Je repense à la réponse de mon ami David Azuz, alors que je lui proposais d’aller au Palais de Tokyo, pourtant pas loin de nos ateliers :

— Tu sais, je ne vais plus aux expositions. Soit elles me rasent, soit je suis jaloux !

Il m’avait fait rire. Aurai-je dû m’indigner ?

Comment ne pas être jaloux devant les peintures de Goya, de Manet, de tant d’autres ? Comment, pourquoi prendre ses pinceaux après de tels chefs d’œuvre ? Quelle force mystérieuse qui nous y pousse!

Mais voilà ! Difficile de ne pas passer à côté de Munch, l’auteur du Cri, le tableau le plus célèbre au monde après La Joconde. Garouste risquait de m’ennuyer, j’avais vu une de ses premières expositions (nous étions à l’École des Beaux-Arts de Paris en même temps) et je n’avais pas été très emballée, mais Pierre et Marie m’y avaient vivement encouragée. Seule Alice Neel m’attirait vraiment, elle avait peint avec simplicité ses amis à la maison, une démarche proche de la mienne.

Autrefois, j’entrais dans les musées avec une incroyable liberté. Ah, ces déambulations dans le Musée du Louvre à l’heure du déjeuner plutôt que d’aller à la cantine de l’école ! Ces découvertes, mes coups de cœur, ces liens qui se créaient peu à peu ! Les premières grandes salles, L’Enterrement à Ornans, la grande galerie et la peinture italienne, française (la dame qui pince le téton de sa voisine…), le petit escalier qui menait à La Jeune orpheline de Delacroix, aux Corot ! À peu près seule dans cette immensité, c’était mon jardin, mon palais secret, des fenêtres duquel je voyais couler la Seine et vivre Paris.

Aujourd’hui, une foule s’y presse. Des files d’attente sont canalisées en rubans labyrinthiques à l’entrée, et aussi à l’intérieur devant La Joconde enfermée dans une cage de verre anti balles.

Désormais, ces visites s’apparentent à un parcours du combattant. Il faut réserver à l’avance, choisir sa file, ruser avec l’affluence, attendre qu’un tableau se dégage. Plus question de bouger sans se cogner, il faut veiller à tout, se faufiler comme à la foire. Alors nous réservons à l’heure d’ouverture, nous filons aux dernières salles encore vides et revenons vers la foule agglutinée devant les explications. C’est ainsi que j’ai pu voir Le Pape Innocent X de Vélasquez, seuls, comme si je l’avais surpris à son réveil.

Munch. Aperçu entre les têtes des visiteurs, son expressionnisme n’est pas ma tasse de thé, comme on dit aujourd’hui. Mais peut-on comparer ce paisible breuvage évoquant la tante Léonie de Marcel Proust, aux tourments d’un homme qui durant toute sa vie a oscillé entre notoriété et hôpital psychiatrique. Le Cri n’était pas exposé, mais d’autres de la même période montraient le même effroi. Pierre Christin avait semblé perturbé par le succès dès l’origine de cette œuvre très difficile d’accès tant par la forme que par son contenu. On peut se poser la même question devant les portraits peu flatteurs de Kokoschka à Vienne. Un état d’esprit généralisé ayant quelque rapport avec les horreurs des deux guerres ?

▸ **MATÉRIEL RECUEILLI**:
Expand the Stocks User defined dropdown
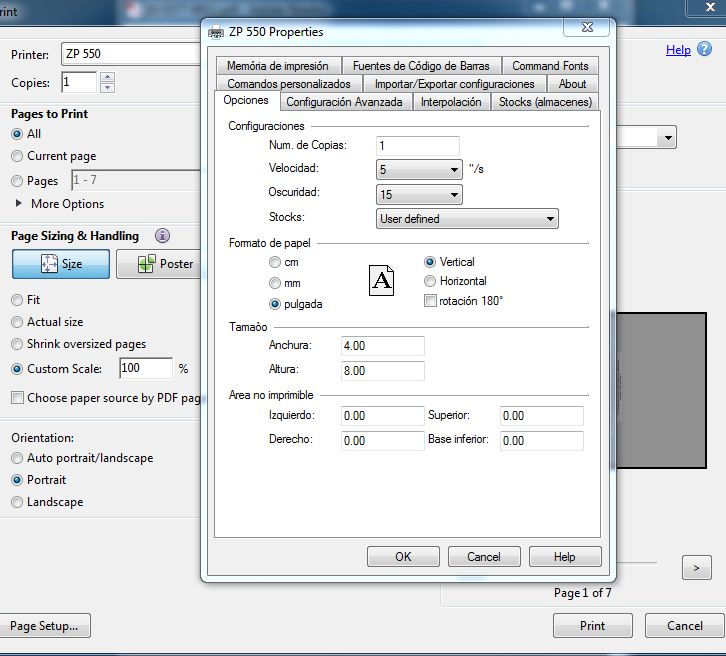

▸ **CONSIGNE 1**: Indiquez si l’extrait confirme chacune des affirmations suivantes. Pour chaque affirmation, répondez par oui ou par non et citez mot pour mot les mots de l’extrait qui tranchent. (a) Une des premières expositions de Garouste n’avait guère enthousiasmé la personne qui raconte. (b) Le Cri figurait parmi les œuvres de Munch exposées. (c) Au Louvre, La Joconde se trouve derrière un verre anti balles.
▸ **CONSIGNE 2**: Recopiez mot pour mot le passage de l’extrait compris entre « Désormais, ces visites » et « à son réveil. », ces deux bornes incluses.
Appuyez-vous uniquement sur l’extrait.

▸ **RÉPONSE ATTENDUE 1**:
(a) Oui : « je n’avais pas été très emballée ».
(b) Non : « Le Cri n’était pas exposé ».
(c) Oui : « La Joconde enfermée dans une cage de verre anti balles ».

▸ **RÉPONSE ATTENDUE 2**:
Désormais, ces visites s’apparentent à un parcours du combattant. Il faut réserver à l’avance, choisir sa file, ruser avec l’affluence, attendre qu’un tableau se dégage. Plus question de bouger sans se cogner, il faut veiller à tout, se faufiler comme à la foire. Alors nous réservons à l’heure d’ouverture, nous filons aux dernières salles encore vides et revenons vers la foule agglutinée devant les explications. C’est ainsi que j’ai pu voir Le Pape Innocent X de Vélasquez, seuls, comme si je l’avais surpris à son réveil.